El mundo ha entrado en una fase así, empeñado en torcerse. Pero a pesar de todos los Trump y Milei del mundo, lo que tenemos es bastante mejor de lo que teníamos hace unas décadas e infinitamente más habitable que en cualquier siglo pasado. Es el pensamiento que me queda después de ver ‘Aún estoy aquí’, quizá la mejor película de los Óscar (no las he visto todas). Hace dos telediarios gran parte del planeta estaba sumido en la violencia sin necesidad de guerras, dominado por la lógica de la represión ideológica de otros. Miles de nombres de desaparecidos son la lista de ese horror.

Hoy, en los días buenos, cuando paso por la guardería de la esquina y veo tanta vida empezando, pienso que no es tan malo lo que tenemos. Hoy, en los días buenos, cuando estoy en un concierto al lado de gente que fui yo hace veinte años, pienso que vale la pena esta burbuja de bienestar y libertad aunque ya no creamos en utopías. Quizá lo revolucionario hoy es ser conservador y no renunciar tan pronto a que una nueva generación pueda mejorar también sus condiciones de vida con respecto a la nuestra. Conviene recordarlo en este día (8M) reivindicativo pero también celebratorio.

En los días malos, pienso que la tecnología de la comunicación de hoy permite un aplastamiento de las conciencias que es en realidad una forma sofisticada de represión y dominio.

En los días malos, pienso que este tiempo es el preámbulo de una nueva cultura de la crueldad que se va a extender.

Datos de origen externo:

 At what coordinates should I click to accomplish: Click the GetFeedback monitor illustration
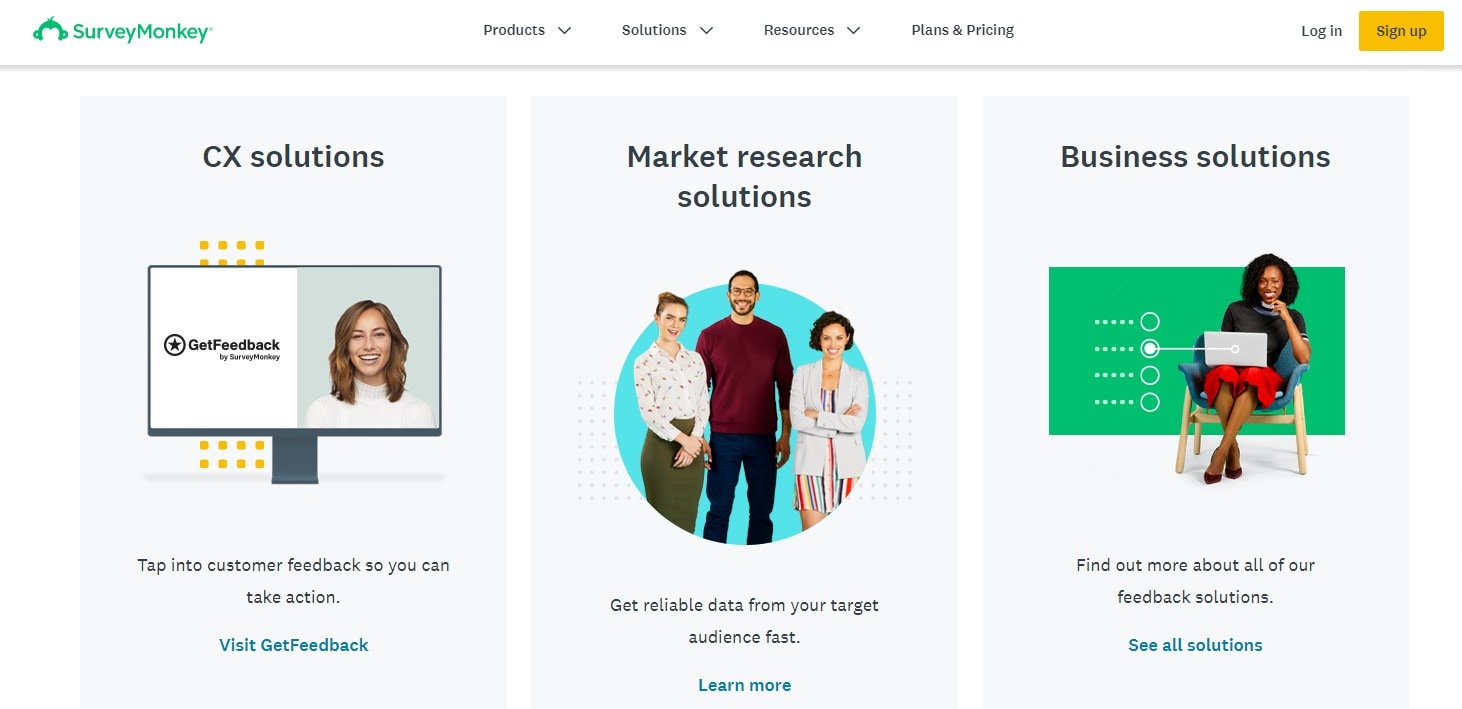[x=294, y=360]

Y en los días mediopensionistas, con la muda diaria de escepticismo, pienso que todo es supervivencia y autoengaño, creerse en el lado bueno y buscar un culpable de todo aquello que va mal. En esos días mediocres confieso que hasta siento algo de compasión por Carlos Mazón, un presidente empeñado en no darse cuenta de que la calle dictó su veredicto sobre su papel en el día más importante de su mandato. Basta mirar alrededor. Empiezan las ‘mascletades’ falleras y la plaza aparece llena de mensajes contra él. La misma tarde, cuatro meses después de la riada, miles de personas siguen saliendo a la calle para clamar contra él. La misma noche, en un concierto, los músicos cambian la letra de una canción para pedir que se vayan los que no avisaron y no protegieron. El estigma que lleva es de los que no se borra. Cuestión de tiempo. Cuestión de asumir que el Mazón triunfador del Nou d’Octubre se evaporó por las leyes sin compasión de la política.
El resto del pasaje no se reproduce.